Source excerpt:
__________________________________________________

The punishment of Sodom is imminent. Only Lot, because of his kinship with Abraham, the bearer of the divine blessing, along with his family, is spared from the punishment.
Punishment of Sodom and Gomorrah.
Once Lot and his family are safe, Sodom and Gomorrah are destroyed by brimstone and fire. The details of this story attempt to “explain” the origin of a phenomenon of which there is no “certain” knowledge. The setting of the story is indeed extremely arid and desert-like. We are near the Dead Sea, in the far southern region of the desert of Judah. No grass grows there, there is no life, and the heat is unbearable. The imagination of the ancients generated this legend and enriched it with characters related to the ancestors of the people: Abraham, Lot, and his family. However, the story also serves a pedagogical purpose. It presents a moral judgment made by the community against two infractions considered serious: sexual perversion, whose favorable legislation is found in Leviticus 18:22; 20:13; Deuteronomy 23:18f, and the neglect of the protection of the life of the emigrant or foreigner who must be respected and loved (Lv 19:33f; 24:22; cf. Dt 10:18f, etc.).
Lot’s Daughters: Origin of the Moabites and Ammonites.
This story seeks to explain Israel’s relations with its neighbors, Moab and Ammon, who are somewhat distant relatives but ultimately enemies (cf. Nm 22-24; Jgs 3:12-14,26-30; 10:6-11:33 and prophetic oracles). Relations with these groups were never cordial. Reciprocal hostility and mutual hatred account for their cursed origin from the outset: the conception of their ancestors is marked by deception, falsehood, and incest. The biblical legislation on incest is found in Leviticus 18:6-17.

__________________________________________________

Dataset:
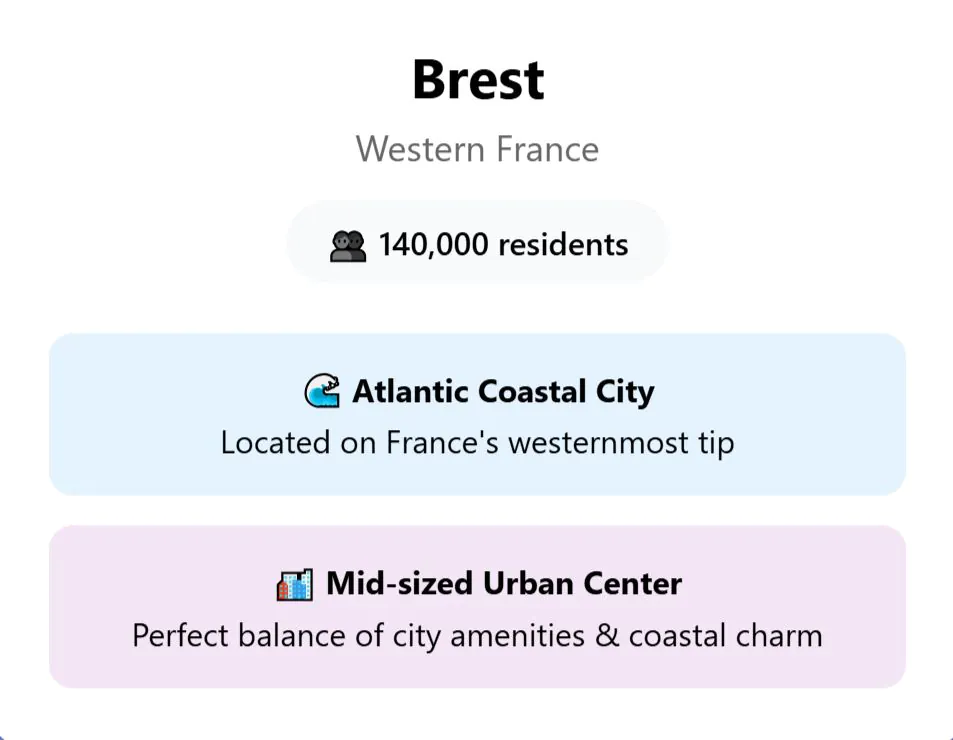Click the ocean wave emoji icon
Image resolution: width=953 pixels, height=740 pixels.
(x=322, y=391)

__________________________________________________

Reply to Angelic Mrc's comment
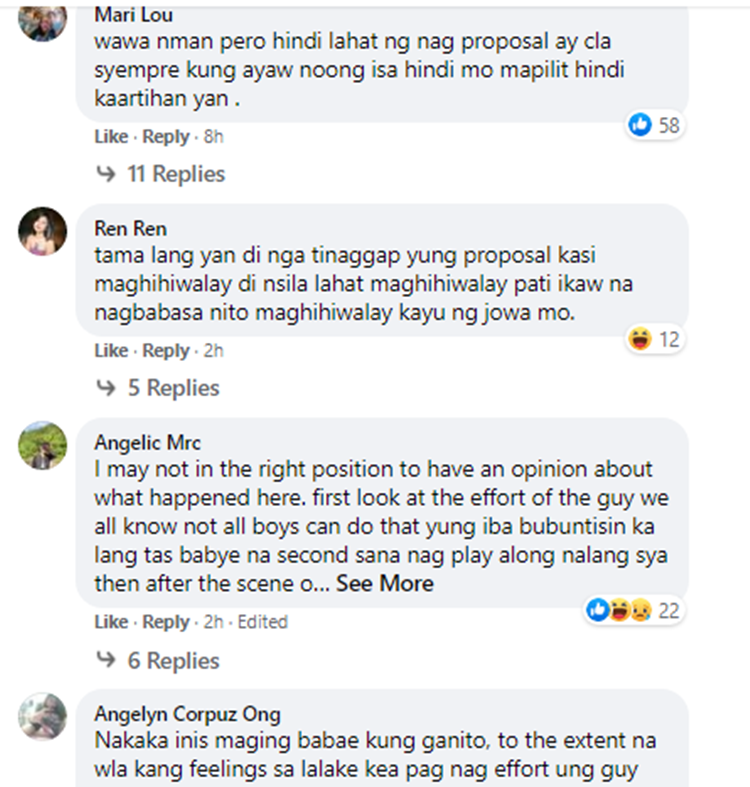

__________________________________________________

Your task: Quote the passage on Sodom and Gomorrah, beginning at the words "The punishment of" and stopping after the words "from the punishment.". The records are separate material with no connection to the passage on Sodom and Gomorrah.

Output of the exercise:
The punishment of Sodom is imminent. Only Lot, because of his kinship with Abraham, the bearer of the divine blessing, along with his family, is spared from the punishment.